*** Opening Exercise input ***
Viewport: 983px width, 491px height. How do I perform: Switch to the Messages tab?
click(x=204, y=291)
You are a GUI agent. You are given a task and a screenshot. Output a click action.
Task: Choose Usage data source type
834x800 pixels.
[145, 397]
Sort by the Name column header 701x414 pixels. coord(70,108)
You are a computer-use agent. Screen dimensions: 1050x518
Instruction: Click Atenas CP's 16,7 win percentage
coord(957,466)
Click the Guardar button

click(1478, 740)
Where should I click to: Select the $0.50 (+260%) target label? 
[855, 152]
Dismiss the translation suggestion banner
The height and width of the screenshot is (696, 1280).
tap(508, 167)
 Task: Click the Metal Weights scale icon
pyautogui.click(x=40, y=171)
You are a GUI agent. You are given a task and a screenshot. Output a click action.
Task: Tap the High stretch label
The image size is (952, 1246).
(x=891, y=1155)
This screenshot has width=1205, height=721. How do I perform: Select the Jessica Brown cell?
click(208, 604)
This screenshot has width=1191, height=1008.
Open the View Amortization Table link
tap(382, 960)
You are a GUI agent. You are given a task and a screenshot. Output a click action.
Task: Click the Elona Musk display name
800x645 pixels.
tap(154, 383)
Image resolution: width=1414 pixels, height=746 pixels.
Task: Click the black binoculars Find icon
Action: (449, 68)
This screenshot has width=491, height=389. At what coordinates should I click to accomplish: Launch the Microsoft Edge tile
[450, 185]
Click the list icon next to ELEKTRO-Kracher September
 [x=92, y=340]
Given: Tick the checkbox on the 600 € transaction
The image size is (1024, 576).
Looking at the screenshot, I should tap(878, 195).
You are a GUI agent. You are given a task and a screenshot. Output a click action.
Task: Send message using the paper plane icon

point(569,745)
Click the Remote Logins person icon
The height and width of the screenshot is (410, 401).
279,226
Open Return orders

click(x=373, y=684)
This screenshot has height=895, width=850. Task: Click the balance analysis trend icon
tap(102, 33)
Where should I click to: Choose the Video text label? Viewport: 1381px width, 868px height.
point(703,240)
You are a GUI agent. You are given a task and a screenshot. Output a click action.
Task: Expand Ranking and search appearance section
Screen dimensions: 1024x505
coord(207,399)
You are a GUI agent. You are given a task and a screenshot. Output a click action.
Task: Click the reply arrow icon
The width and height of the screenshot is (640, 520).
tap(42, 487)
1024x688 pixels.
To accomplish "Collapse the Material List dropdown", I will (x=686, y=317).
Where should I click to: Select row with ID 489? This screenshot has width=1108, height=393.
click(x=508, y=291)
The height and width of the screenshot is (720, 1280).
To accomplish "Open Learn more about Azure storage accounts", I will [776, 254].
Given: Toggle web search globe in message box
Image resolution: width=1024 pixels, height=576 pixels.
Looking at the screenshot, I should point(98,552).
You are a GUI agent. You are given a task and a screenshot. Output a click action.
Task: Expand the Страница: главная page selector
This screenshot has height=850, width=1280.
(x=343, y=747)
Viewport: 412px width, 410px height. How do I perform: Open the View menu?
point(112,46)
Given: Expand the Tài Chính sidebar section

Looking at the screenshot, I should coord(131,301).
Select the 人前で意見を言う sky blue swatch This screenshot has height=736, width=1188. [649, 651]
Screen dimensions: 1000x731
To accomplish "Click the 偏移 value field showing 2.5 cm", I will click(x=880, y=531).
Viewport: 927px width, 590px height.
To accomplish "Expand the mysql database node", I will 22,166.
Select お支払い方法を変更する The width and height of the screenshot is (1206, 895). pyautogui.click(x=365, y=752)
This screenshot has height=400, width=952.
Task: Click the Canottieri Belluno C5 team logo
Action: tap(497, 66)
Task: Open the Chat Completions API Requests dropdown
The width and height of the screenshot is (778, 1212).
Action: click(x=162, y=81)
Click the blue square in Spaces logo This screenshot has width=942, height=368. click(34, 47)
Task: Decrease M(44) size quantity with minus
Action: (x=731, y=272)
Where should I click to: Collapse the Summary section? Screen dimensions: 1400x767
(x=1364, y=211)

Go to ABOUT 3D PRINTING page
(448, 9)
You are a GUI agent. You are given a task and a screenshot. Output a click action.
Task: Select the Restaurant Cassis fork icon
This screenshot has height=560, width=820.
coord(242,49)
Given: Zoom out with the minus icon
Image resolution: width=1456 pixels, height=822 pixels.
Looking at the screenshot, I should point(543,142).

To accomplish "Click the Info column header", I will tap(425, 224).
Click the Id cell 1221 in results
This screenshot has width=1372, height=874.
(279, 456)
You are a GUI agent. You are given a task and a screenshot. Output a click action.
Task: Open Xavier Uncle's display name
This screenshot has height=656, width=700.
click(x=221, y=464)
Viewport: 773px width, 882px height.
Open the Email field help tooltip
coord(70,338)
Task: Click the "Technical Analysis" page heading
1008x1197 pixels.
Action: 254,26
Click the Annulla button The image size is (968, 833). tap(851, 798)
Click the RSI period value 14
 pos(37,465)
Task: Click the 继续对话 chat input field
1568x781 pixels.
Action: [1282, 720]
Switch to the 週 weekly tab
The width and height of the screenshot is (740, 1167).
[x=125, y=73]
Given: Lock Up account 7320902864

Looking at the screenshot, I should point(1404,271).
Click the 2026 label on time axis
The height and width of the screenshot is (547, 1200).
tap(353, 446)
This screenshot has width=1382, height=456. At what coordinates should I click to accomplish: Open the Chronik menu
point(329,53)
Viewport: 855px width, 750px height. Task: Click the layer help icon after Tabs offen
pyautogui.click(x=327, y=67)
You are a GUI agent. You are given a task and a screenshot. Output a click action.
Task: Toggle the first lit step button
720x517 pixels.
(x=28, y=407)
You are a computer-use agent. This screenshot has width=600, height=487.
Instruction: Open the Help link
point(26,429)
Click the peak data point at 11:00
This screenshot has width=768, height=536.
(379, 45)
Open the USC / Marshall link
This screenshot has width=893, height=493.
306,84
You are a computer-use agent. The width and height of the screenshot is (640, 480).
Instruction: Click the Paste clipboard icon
*** Closing Exercise input ***
Action item :: Reproduce, character for character, only the lines of the preceding data that start at the line with "The width and height of the screenshot is (778, 1212)." and end at the line with "Task: Open Xavier Uncle's display name", both included.

Output for this task ::
The width and height of the screenshot is (778, 1212).
Action: click(x=162, y=81)
Click the blue square in Spaces logo This screenshot has width=942, height=368. click(34, 47)
Task: Decrease M(44) size quantity with minus
Action: (x=731, y=272)
Where should I click to: Collapse the Summary section? Screen dimensions: 1400x767
(x=1364, y=211)

Go to ABOUT 3D PRINTING page
(448, 9)
You are a GUI agent. You are given a task and a screenshot. Output a click action.
Task: Select the Restaurant Cassis fork icon
This screenshot has height=560, width=820.
coord(242,49)
Given: Zoom out with the minus icon
Image resolution: width=1456 pixels, height=822 pixels.
Looking at the screenshot, I should point(543,142).

To accomplish "Click the Info column header", I will tap(425, 224).
Click the Id cell 1221 in results
This screenshot has width=1372, height=874.
(279, 456)
You are a GUI agent. You are given a task and a screenshot. Output a click action.
Task: Open Xavier Uncle's display name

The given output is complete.